To keep the current behavior, use torch.div(a, b, rounding_mode='trunc'), or for actual floor division, use torch.div(a, b, rounding_mode='floor'). (Triggered internally at  /pytorch/aten/src/ATen/native/BinaryOps.cpp:467.)
  return torch.floor_divide(self, other)


['Which data science course should I take?',
 'Which data science course should I take first?',
 'Should I take a data science course?',
 'Which data science class should I take?',
 'Which data science course should I attend?',
 'I want to get started in data science.',
 'Which data science course should I enroll in?',
 'Which data science course is right for me?',
 'Which data science course is best for me?',
 'Which course should I take to get started?']

In [24]:
import torch
from transformers import T5ForConditionalGeneration,T5Tokenizer


def set_seed(seed):
    torch.manual_seed(seed)
    if torch.cuda.is_available():
        torch.cuda.manual_seed_all(seed)

set_seed(42)

model = T5ForConditionalGeneration.from_pretrained('ramsrigouthamg/t5_paraphraser')
tokenizer = T5Tokenizer.from_pretrained('ramsrigouthamg/t5_paraphraser')
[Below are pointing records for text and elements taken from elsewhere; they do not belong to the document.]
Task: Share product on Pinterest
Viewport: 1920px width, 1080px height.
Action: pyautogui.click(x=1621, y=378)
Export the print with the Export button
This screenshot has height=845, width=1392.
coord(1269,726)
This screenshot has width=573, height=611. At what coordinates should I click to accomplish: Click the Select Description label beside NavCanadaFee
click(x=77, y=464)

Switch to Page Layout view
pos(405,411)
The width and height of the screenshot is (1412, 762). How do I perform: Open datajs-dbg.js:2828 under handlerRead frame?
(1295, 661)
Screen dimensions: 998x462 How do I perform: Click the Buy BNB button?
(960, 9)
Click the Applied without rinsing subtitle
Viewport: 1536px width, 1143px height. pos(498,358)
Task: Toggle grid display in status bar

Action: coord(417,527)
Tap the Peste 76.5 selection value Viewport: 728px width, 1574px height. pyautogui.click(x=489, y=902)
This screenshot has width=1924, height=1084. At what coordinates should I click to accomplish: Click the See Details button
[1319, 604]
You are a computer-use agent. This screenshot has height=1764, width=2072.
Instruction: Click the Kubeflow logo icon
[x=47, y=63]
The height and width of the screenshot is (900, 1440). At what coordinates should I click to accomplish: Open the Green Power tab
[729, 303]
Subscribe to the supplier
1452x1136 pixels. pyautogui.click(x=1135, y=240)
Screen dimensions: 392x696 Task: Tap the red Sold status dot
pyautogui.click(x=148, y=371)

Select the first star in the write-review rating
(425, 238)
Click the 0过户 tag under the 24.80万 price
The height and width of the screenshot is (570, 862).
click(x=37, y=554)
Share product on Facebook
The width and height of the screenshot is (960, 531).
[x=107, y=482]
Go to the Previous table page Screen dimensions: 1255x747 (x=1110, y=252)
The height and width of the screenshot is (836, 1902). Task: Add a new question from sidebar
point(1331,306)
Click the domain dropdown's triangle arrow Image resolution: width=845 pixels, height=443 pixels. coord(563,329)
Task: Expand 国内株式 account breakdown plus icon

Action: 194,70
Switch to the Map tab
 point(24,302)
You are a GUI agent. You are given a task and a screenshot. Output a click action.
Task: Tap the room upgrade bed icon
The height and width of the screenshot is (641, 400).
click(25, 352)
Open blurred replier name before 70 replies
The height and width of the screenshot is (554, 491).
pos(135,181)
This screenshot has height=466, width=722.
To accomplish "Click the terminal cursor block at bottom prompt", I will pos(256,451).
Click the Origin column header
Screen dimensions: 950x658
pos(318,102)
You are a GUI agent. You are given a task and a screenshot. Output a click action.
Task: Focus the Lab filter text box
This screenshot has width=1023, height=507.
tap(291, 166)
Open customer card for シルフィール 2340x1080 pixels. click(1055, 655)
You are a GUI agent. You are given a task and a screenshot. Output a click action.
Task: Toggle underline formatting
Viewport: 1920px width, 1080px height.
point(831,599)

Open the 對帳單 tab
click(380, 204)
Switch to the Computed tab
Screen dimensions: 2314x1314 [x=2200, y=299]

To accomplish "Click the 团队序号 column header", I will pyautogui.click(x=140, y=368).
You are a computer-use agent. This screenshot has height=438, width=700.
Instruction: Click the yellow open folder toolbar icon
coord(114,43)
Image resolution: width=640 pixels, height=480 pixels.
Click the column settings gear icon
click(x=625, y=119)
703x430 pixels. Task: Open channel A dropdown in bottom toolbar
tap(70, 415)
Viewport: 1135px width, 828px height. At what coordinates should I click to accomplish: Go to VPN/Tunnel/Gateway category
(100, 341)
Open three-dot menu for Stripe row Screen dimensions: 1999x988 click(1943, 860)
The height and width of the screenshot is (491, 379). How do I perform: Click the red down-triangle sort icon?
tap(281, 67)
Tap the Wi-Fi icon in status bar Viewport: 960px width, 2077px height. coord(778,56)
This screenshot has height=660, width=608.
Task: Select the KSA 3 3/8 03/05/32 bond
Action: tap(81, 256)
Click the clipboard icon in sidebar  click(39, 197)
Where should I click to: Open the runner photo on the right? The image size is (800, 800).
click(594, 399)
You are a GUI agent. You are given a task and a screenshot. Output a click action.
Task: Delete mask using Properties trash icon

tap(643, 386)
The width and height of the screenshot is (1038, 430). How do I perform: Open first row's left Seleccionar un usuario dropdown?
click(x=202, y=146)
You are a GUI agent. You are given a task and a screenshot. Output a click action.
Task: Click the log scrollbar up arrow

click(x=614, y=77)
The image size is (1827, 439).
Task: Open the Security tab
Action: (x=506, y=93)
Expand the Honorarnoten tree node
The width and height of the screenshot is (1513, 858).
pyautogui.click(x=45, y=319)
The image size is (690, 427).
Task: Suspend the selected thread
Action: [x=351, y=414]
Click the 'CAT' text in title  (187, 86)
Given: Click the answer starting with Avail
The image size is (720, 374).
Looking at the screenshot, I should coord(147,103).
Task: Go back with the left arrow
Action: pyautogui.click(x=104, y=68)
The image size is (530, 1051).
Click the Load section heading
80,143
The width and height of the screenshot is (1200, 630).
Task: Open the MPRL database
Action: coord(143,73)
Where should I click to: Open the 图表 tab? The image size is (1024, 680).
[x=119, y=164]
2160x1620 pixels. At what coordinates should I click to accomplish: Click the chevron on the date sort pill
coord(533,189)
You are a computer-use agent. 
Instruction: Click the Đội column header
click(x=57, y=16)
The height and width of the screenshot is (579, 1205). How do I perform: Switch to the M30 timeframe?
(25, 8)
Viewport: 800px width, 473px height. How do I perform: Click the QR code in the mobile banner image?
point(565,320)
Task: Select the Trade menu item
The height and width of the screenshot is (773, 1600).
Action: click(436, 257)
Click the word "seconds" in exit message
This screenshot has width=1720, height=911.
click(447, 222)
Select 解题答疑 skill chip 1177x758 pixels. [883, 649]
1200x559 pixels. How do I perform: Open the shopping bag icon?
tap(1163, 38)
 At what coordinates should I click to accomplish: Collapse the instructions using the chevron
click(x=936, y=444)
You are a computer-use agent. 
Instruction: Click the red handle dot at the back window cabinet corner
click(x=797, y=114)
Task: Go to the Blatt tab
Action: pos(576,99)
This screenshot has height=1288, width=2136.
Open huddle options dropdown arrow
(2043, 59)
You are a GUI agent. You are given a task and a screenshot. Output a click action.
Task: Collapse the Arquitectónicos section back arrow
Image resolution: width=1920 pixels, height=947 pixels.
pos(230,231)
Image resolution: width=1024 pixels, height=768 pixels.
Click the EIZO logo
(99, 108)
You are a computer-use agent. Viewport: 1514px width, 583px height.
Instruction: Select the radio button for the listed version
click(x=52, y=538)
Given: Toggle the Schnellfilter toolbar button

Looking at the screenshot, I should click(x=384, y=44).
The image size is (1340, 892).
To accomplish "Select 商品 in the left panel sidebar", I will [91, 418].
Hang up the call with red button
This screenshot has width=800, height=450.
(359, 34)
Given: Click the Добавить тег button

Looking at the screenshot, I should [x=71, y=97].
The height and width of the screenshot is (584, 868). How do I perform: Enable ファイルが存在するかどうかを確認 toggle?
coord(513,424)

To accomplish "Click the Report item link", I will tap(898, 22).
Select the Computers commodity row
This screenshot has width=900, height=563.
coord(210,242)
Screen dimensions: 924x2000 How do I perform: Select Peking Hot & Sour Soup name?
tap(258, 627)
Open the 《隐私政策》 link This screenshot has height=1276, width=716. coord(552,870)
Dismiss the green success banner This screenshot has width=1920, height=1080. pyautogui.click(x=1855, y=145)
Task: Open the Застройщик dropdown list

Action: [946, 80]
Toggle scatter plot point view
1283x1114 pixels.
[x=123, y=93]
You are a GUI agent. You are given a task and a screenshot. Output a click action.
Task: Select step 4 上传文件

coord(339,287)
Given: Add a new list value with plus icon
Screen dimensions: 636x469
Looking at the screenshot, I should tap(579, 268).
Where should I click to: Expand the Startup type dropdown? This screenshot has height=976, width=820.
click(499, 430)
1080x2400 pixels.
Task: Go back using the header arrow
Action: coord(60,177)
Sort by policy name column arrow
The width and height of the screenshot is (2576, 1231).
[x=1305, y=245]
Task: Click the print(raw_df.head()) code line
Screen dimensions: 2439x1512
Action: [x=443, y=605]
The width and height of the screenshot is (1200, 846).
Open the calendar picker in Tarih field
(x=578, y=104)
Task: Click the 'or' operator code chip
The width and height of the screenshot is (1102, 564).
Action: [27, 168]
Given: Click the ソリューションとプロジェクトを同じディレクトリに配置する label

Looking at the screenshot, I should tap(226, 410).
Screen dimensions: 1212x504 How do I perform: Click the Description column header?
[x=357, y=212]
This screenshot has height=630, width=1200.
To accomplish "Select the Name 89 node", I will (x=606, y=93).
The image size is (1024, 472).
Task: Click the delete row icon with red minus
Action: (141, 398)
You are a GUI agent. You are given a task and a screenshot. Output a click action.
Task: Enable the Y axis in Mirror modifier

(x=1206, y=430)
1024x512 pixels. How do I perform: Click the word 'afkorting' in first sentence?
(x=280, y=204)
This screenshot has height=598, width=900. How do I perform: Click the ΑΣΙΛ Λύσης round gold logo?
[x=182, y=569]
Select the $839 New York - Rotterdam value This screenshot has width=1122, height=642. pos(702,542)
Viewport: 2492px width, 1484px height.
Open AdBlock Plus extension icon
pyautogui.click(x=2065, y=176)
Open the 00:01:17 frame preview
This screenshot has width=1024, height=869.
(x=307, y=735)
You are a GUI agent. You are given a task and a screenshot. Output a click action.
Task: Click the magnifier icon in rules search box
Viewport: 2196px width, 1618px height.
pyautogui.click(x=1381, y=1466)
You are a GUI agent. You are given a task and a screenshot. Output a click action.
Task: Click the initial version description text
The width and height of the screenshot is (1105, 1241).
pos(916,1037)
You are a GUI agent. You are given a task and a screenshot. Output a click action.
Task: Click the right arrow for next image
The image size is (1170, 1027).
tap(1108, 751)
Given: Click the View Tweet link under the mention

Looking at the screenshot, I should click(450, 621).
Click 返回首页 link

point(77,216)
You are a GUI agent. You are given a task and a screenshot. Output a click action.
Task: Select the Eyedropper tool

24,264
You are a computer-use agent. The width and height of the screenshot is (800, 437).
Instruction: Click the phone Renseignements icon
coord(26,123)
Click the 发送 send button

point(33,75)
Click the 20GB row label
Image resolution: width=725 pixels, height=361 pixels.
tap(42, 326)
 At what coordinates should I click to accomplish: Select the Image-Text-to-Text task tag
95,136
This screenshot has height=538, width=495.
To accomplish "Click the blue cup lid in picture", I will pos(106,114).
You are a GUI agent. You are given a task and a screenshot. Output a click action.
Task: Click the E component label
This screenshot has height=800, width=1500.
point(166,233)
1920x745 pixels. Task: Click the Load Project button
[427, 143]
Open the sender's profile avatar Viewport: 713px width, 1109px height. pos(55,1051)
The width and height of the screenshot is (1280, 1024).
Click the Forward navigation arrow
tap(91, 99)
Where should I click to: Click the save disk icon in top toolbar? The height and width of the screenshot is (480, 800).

device = torch.device("cpu")
print ("device ",device)
model = model.to(device)

#sentence = "Which course should I take to get started in data science?"
sentence = "The ultimate test of your knowledge is your capacity to convey it to another."
# sentence = "What are the ingredients required to bake a perfect cake?"
# sentence = "What is the best possible approach to learn aeronautical engineering?"
# sentence = "Do apples taste better than oranges in general?"


text =  "paraphrase: " + sentence + " </s>"


max_len = 256

encoding = tokenizer.encode_plus(text,pad_to_max_length=True, return_tensors="pt")
input_ids, attention_masks = encoding["input_ids"].to(device), encoding["attention_mask"].to(device)


# set top_k = 50 and set top_p = 0.95 and num_return_sequences = 3
beam_outputs = model.generate(
    input_ids=input_ids, attention_mask=attention_masks,
    do_sample=True,
    max_length=256,
    top_k=120,
    top_p=0.98,
    early_stopping=True,
    num_return_sequences=10
)


print ("\nOriginal Question ::")
print (sentence)
print ("\n")
print ("Paraphrased Questions :: ")
final_outputs =[]
for beam_output in beam_outputs:
    sent = tokenizer.decode(beam_output, skip_special_tokens=True,clean_up_tokenization_spaces=True)
    if sent.lower() != sentence.lower() and sent not in final_outputs:
        final_outputs.append(sent)

for i, final_output in enumerate(final_outputs):
    print("{}: {}".format(i, final_output))

device  cpu

Original Question ::
The ultimate test of your knowledge is your capacity to convey it to another.


Paraphrased Questions :: 
0: The ultimate test of knowledge is your ability to convey it to another person.
1: What is the ultimate test of one's knowledge? How can one communicate this knowledge to another?
2: The ultimate test of knowledge is your capacity to convey it to another.
3: What's the test of knowledge is your capacity to communicate to others with accuracy?
4: COURSE: The ultimate test of knowledge is your capacity to convey it to someone.
5: What is the test of knowledge?
6: How well you can convey information about yourself?
7: The ultimate test for your knowledge is your ability to share it with another.
8: If we are learning a new language, the test for what we know is our capacity to communicate it to others..everyone can gain it.
9: What is the test of your ability to convey information that is unknown to you?